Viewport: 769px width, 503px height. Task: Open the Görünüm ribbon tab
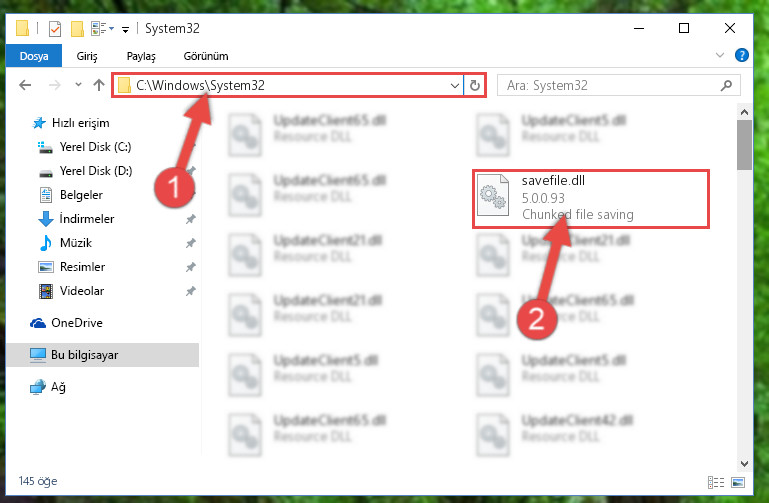(206, 56)
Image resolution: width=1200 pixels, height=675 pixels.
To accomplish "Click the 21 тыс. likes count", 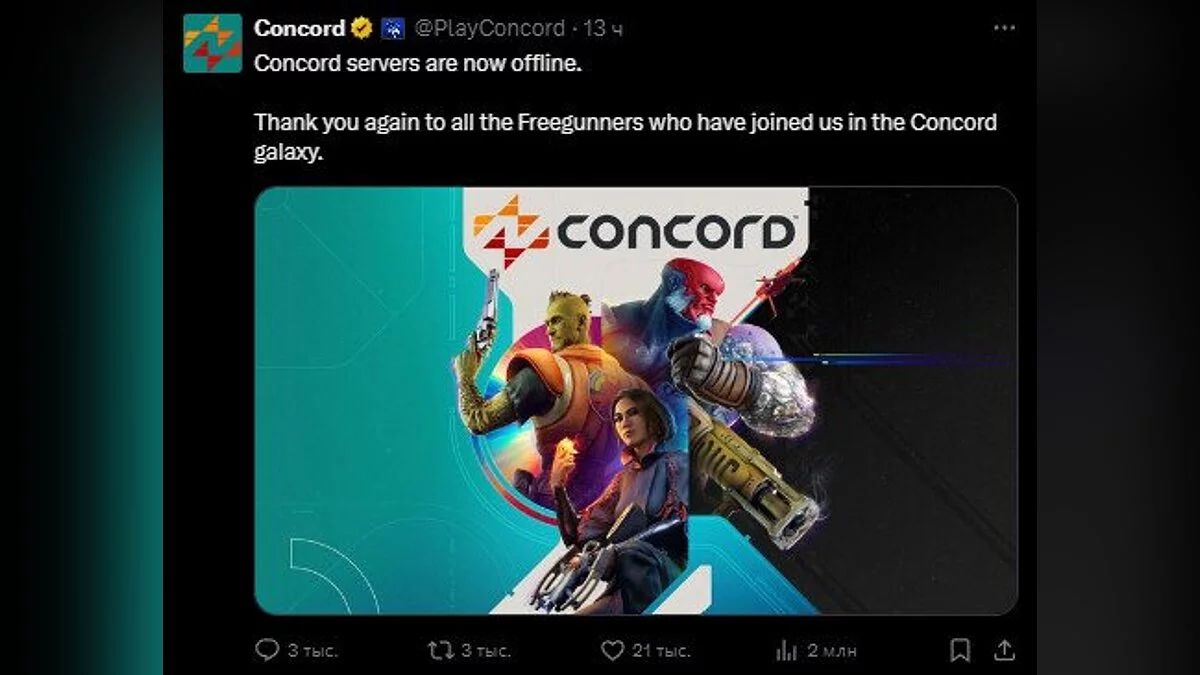I will click(661, 651).
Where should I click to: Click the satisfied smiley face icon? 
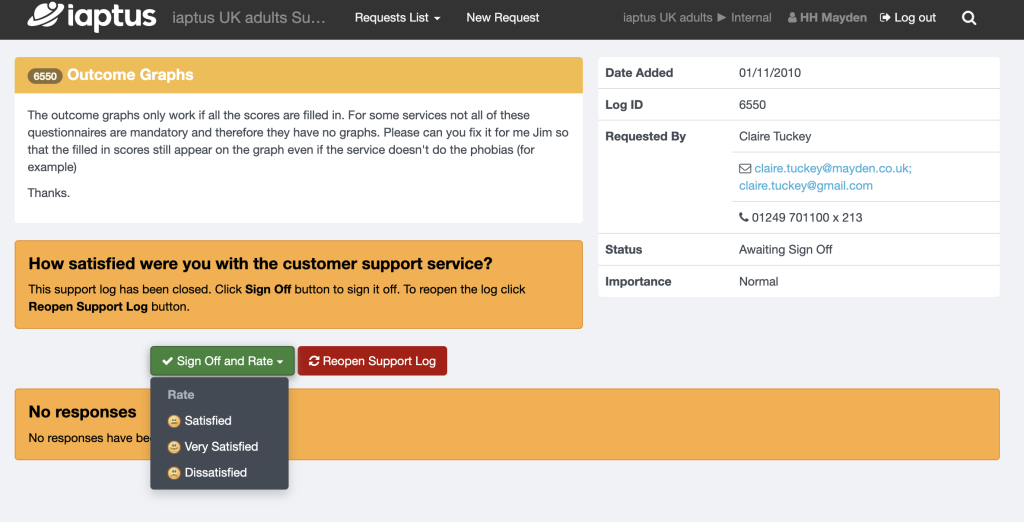174,422

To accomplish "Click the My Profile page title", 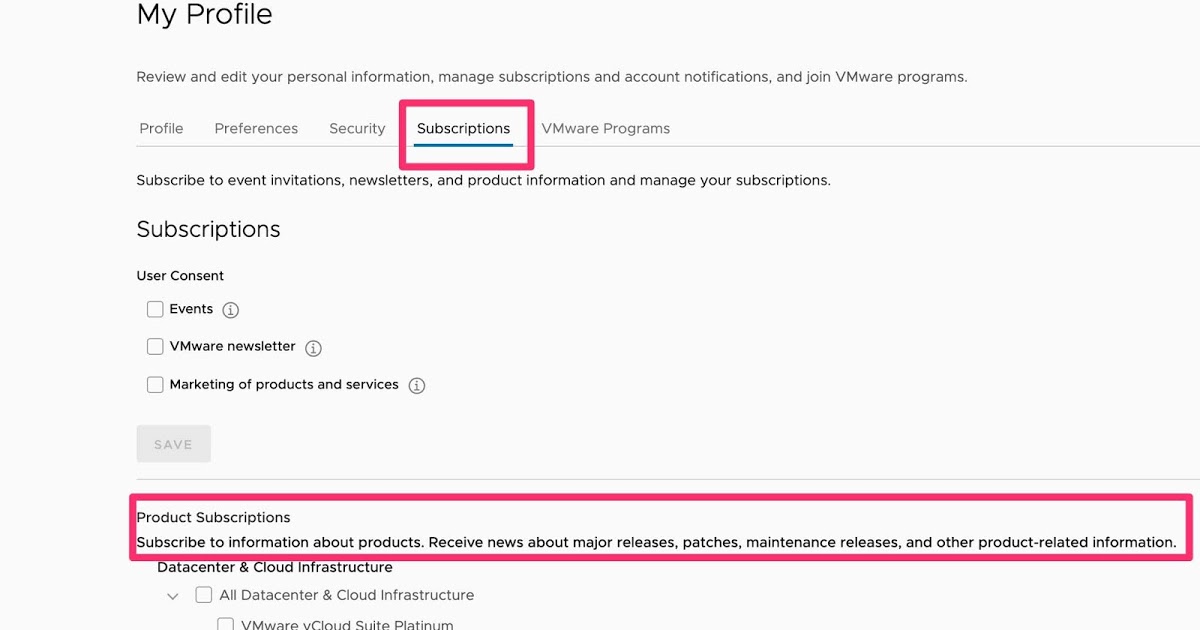I will tap(204, 15).
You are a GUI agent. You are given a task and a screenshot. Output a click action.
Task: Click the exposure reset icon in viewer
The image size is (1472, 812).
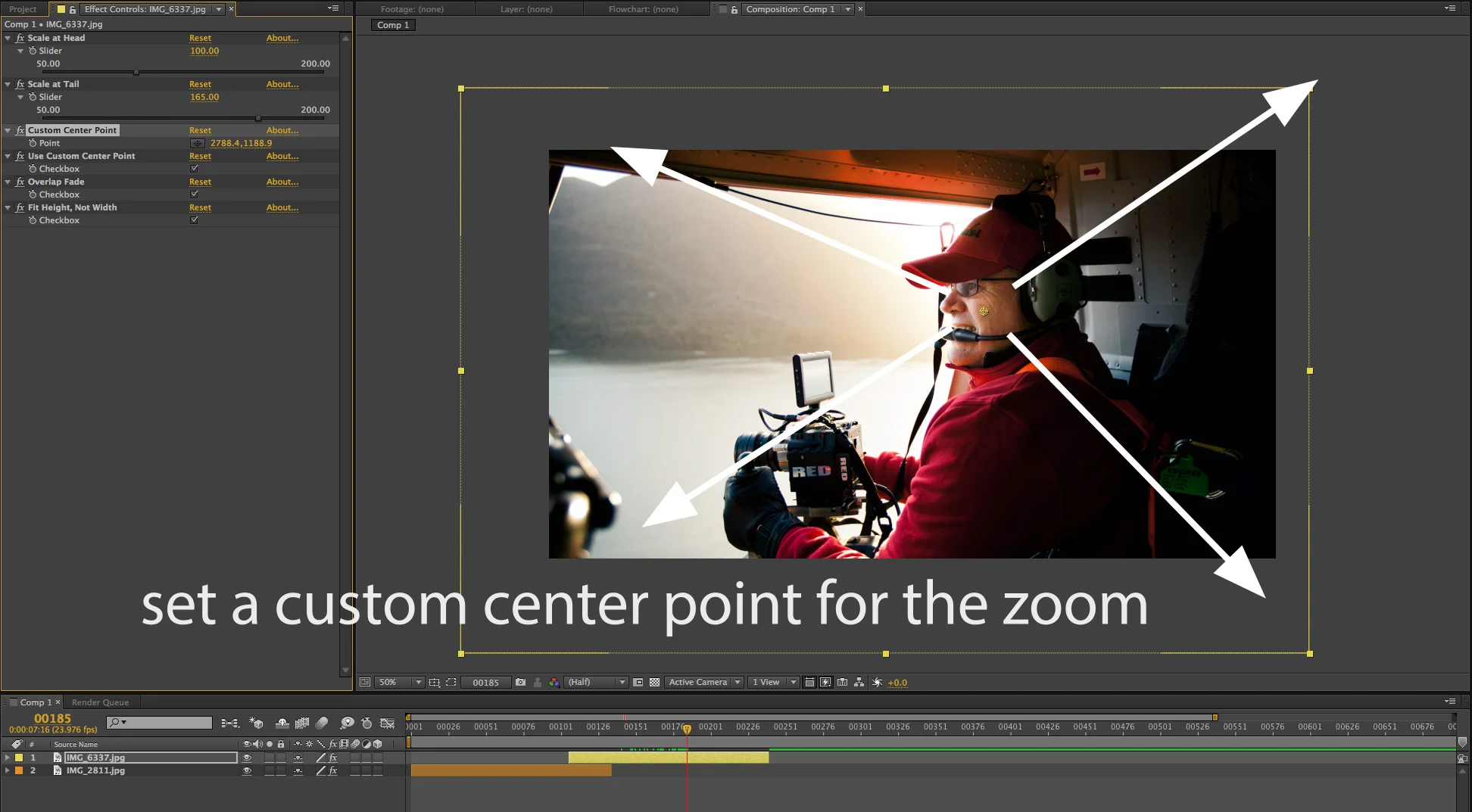(x=878, y=682)
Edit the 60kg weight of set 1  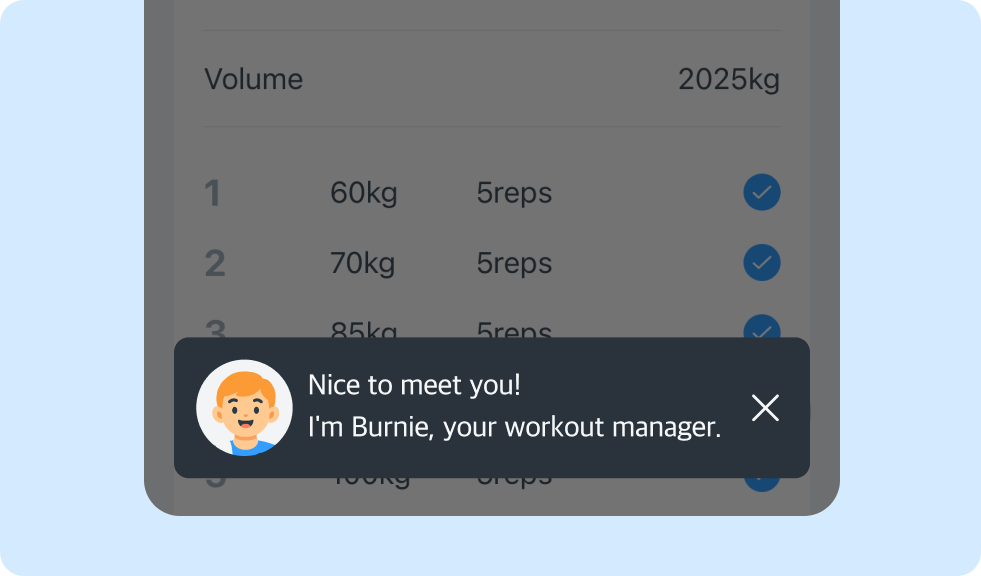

## Activity
Excluding all pictures, print exactly and only the lines from the line with "The image size is (1472, 812)." through the end of the records above, both ends included.

## Written reply
The image size is (1472, 812).
(x=878, y=682)
Edit the 60kg weight of set 1  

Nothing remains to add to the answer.